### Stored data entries
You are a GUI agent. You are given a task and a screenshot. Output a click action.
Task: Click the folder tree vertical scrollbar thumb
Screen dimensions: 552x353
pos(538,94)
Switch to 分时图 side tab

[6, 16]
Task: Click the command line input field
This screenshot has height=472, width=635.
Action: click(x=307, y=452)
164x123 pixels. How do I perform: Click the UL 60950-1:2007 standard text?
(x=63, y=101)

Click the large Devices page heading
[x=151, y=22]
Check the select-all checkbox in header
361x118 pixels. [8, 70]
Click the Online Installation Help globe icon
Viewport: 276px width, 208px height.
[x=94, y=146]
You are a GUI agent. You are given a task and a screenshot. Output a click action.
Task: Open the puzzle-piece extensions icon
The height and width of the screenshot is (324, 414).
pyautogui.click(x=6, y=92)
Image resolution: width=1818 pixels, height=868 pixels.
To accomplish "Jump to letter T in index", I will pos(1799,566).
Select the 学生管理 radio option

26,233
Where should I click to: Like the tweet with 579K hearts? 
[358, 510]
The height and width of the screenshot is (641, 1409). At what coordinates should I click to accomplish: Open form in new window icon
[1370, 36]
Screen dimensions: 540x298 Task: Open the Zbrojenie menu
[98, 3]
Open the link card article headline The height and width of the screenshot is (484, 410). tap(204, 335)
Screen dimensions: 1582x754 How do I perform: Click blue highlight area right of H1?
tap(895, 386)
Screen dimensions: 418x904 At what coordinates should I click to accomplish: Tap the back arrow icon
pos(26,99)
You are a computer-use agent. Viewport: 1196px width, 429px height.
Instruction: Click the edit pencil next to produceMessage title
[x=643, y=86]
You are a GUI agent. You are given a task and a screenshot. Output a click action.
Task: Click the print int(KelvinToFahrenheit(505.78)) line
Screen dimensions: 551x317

### TASK REQUIREMENTS
Would you output the lines from the one that contains "Task: Click the print" to the end of the data, both ends included, exactly as they appear?

### EXERCISE RESULT
Task: Click the print int(KelvinToFahrenheit(505.78)) line
Screen dimensions: 551x317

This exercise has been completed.